When I first encountered White Rabbit, it was a warm Sydney CBD cafe in which to enjoy a morning cup of joe. Little did I know that by night, the cafe doubles as a buzzing wine bar and charcuterie.
With a high traffic spot on the corners of Hunter and O’Connell Street, the venue is almost unrecognisable. A familiar Friday night buzz has replaced it’s calm daytime hum.
Visitors enjoy well-earned drinks, delicious platters, the croon of a live musician and the chatter of overfull deck tables. But for those after something a little cosier, the Italian-style charcuterie restaurant inside proves quite a treat.
Shielded from the outside din, lulled just enough to create atmosphere while still being able to hear fellow diners, you’re met with a generous but not overwhelming selection of food and drinks that tick all the boxes.
White Rabbit doesn't disappoint
Though favourites include their ‘Sunday roast pasta' which pairs pan-seared gnocchi pillows with braised short rib, peas and gremolata, I bypassed this for the twice cooked short rib. I was curious to test the tenderness of the meat. Plus, it's always hard to resist a side of whipped mash. I was not disappointed by either.

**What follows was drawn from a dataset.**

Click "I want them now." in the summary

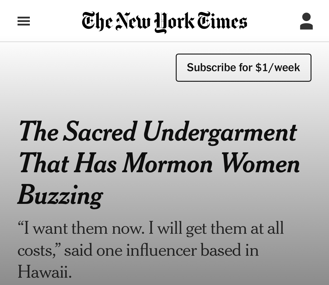[81, 228]
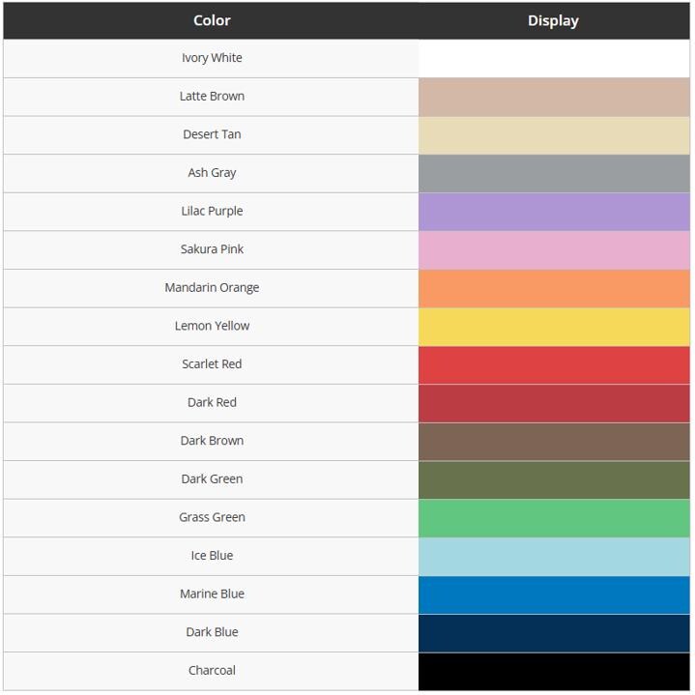Click the Latte Brown color swatch
Image resolution: width=695 pixels, height=695 pixels.
coord(554,97)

The chef also recommends the signature pan-seared chicken, while the garlic lobster tails certainly caught my eye. My fellow diner opted for the southern fried chicken burger, served with tomato and rosemary salted fries. This simpler dish was certainly enjoyable, but the flavours were a bit mild compared to some of White Rabbit's more creative culinary works.
A macadamia and chocolate fudge brownie was a great way to polish off the night. It's rich enough to share and safe enough to please everyone. Much like the other tempting dessert options – a blueberry and ricotta cheesecake, or the ‘deconstructed tiramisu’ – the only real dish following the deconstructed trend that seems to make much sense.

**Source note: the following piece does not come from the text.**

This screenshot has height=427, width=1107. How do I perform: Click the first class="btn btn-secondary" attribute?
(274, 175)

Combining wine bar ambience & restaurant quality
There's a decent variety of drinks to complement the meals, including 150 different wines from around the world. A zesty margarita was mixed to perfection. We also enjoyed a few post-dinner wines, including a fruity Pinor Noir from South Australia’s O’Leary Walker wines, and a lovely light Sauv/Sem Bordeaux blend from Chateau Thieuley.
The décor appears simple at first, but on second glance it's an interesting assortment of traditional and modern furnishings. There's a combination of leather booth seats, marble tabletops and dark silver wall tiles. And the hanging light fixtures are made of black industrial pipes, dotted with dimly-lit bulbs.
I’d be remiss not to mention the diligent staff, most of whom double as floor service and behind-the-bar workers without a hint of struggle. And they easily blend the personality of the wine bar with the professionalism of the restaurant.
If you find yourself in the CBD looking for a good meal and a nice drop, along with the atmosphere of a trendy city bar, I recommend you follow the white rabbit.